Using the Mean Value Theorem, show that if $f'(x) > 0$ $\forall x \in (a, b)$ then $f$ is increasing on $(a, b)$.
The Mean Value Theorem states: a function $f$ which is continuous on the closed interval $[a, b] $ $^{\textbf{(1)}}$ and differentiable on the open interval $(a, b)$ $^\textbf{(2)}$ has at least one value $c: a < c < b$ where $f'(c) = \dfrac{f(b) – f(a)}{b – a}$.

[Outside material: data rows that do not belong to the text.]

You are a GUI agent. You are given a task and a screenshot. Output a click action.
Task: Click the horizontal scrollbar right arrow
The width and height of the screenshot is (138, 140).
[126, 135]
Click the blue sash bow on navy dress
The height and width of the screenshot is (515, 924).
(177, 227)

Set $f(x)$ to be some function such that $f'(x) > 0$ $\forall x \in (a, b) \implies f(x)$ is continuous $\forall x \in [a, b]$ $^\textbf{(1)}$ and differentiable $\forall x \in (a, b)$ $^{\textbf{(2)}}$. Hence, $\exists c: f'(c) = \dfrac{f(b) – f(a)}{b – a} \implies f'(c)(b – a) + f(a) = f(b) \implies f(b) > f(a) \therefore f$ is increasing on $(a, b)$.
Is this proof sufficient?
Best Answer
No, your proof only proves that $f(b)>f(a)$. for example, the function $$f(x)=x^2$$ on the interval $(-1,2)$ also satisfies the condition that $f(2)>f(1)$, but $f$ is clearly not increasing at all points.
You need to prove that, for any pair $x,y\in(a,b)$, if $x<y$, then $f(x)<f(y)$.